I often say that the nomadic lifestyle is a great option for many people, but it is definitely not for everyone. I also often warn people that, almost without exception, there is quite an adjustment process involved in transitioning from living in a house to living in a vehicle. The hardest part of this adjustment is usually mental rather than physical as I discussed in a video last year.
The good news is that there are some simple steps you can take before you start full-timing in a van or RV that will make the adjustment to nomadic life easier. We published a video today (see below) that explores five steps you can take now to make the nomadic transition smoother. The highlights are listed below, but you may want to watch the video as well for even more details.
Move Into One Room
Our first tip for preparing to embrace vehicle dwelling is to move into one room in your current home. In most cases, that room will still be larger than a van or small RV, but it will at least help you begin to mentally process the idea of living in a much smaller space.
Tape Van Dimensions on the Floor
After you have moved into one room (or even if you skipped that tip), one of the best ways to appreciate the small size of a van or RV is to tape the dimensions of your anticipated vehicle on the floor. In the case of Fancy Free, our 2005 Ford E-350, the interior dimensions are roughly six feet wide by nine feet long. Taping the dimensions on the floor allows you to experiment with different layouts.
Pro Tip: We recommend using painter’s tape as it is designed to not leave a sticky residue. It is also a good idea to not leave it on the floor too long just in case.

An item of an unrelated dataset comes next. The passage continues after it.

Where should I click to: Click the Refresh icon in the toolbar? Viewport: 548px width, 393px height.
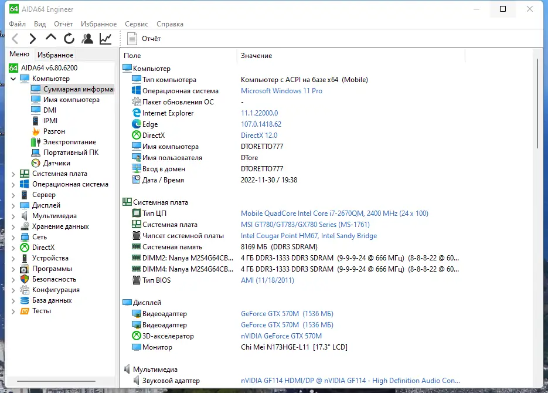click(68, 38)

Place Essentials in Stacked Boxes
No matter how much of a minimalist you are, you will still need to bring some things with you in your van or RV. Stacking boxes along one wall of your “mockup” van build allows you to see just how much space your possessions will take up in the van or RV. You may discover that you are planning to bring more than will fit in your vehicle, but it is easier to learn this before moving day.

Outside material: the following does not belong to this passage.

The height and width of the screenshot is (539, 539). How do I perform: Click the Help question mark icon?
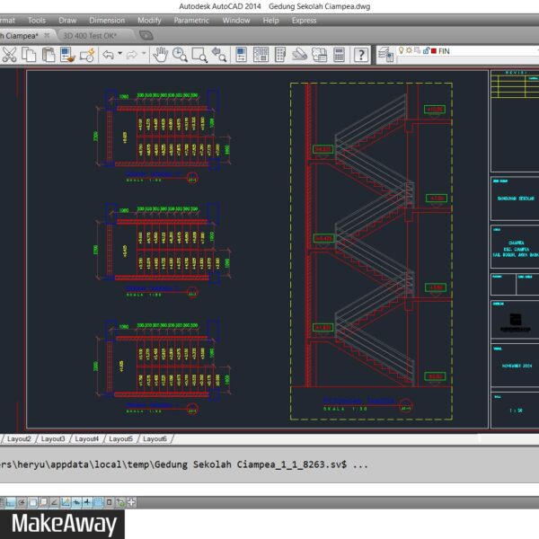pyautogui.click(x=360, y=55)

Kill Your TV (and Other Appliances)
We single out TVs here because, in our experience, it is one of the more common concerns people have when moving from a house into a van or RV. The bottom line is that unless you are moving from campground to campground with utilities, you will have far less electric supply than you did in a house. Practice turning off the television and other electric appliances, and focus instead on adopting hobbies or entertainment that use little or no electricity. Similarly, consider ways to replace appliances like toaster ovens, hair dryers, etc. with other options that do not require a lot of power.
Take Weekend Trips
Finally, there is no replacement for experience. Try taking short trips before moving into your van or RV full-time if at all possible. This will provide an opportunity to see if your layout, bedding, storage, cooking setup, and more work as anticipated. Even if you don’t have your van or RV yet, consider trying short trips where you sleep in the car or a tent. Boondocking in a van or RV is more similar to camping than it is to modern “sticks and bricks” living, though with some distinct conveniences over tenting. This experience will allow you to gain a sense of what it is like living in or out of a vehicle.
Many people are surprised by the nomadic lifestyle, whether for good or bad. Too many, in our experience, are disappointed when they transition immediately from living in a house to a vehicle because the lifestyle was not what they expected. We believe that these five tips will help to smooth the transition.

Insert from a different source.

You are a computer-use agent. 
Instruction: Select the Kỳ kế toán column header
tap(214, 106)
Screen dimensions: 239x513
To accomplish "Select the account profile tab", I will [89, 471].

One comment on the above: rather than stacking boxes along the wall of their van-sized outline, I would put whatever I plan to use as a bed in there and place much of the other stuff under that. Few van-dwellers fail to use that space that way.
Of course, I didn’t do any of this but trial trips. I considered what I needed, built the bed with plywood laid across milk crates, packed the stuff in and around the milk crates, and took off. I knew I’d rearrange things on the road, but didn’t end up changing much.
The top photo looks heaps better here than on the video. Doing great.
You guys are so funny. I feel your pain, and your joy. lol
Althought I was forced into hashtag van life in a hatchback and a tent, with brain damage and ptsd, I managed to enjoy my life in a more elemental way than anyone else I know. The only thing I really needed was a good night’s sleep, and a hot meal the next day. Yeah, a shower, clean clothes, and music were nice to haves, but not need to haves. I became totally free. I wound up being grateful for being forced into this life, because I would have clung onto the old way and not known this joy otherwise. KOKO!
That is so very well said 🙂 What we truly need to not only survive, but to thrive, is often far less than we have been conditioned to believe. Not to say that there is anything wrong with those extra luxuries, but it is possible to live a full and rewarding life with very little.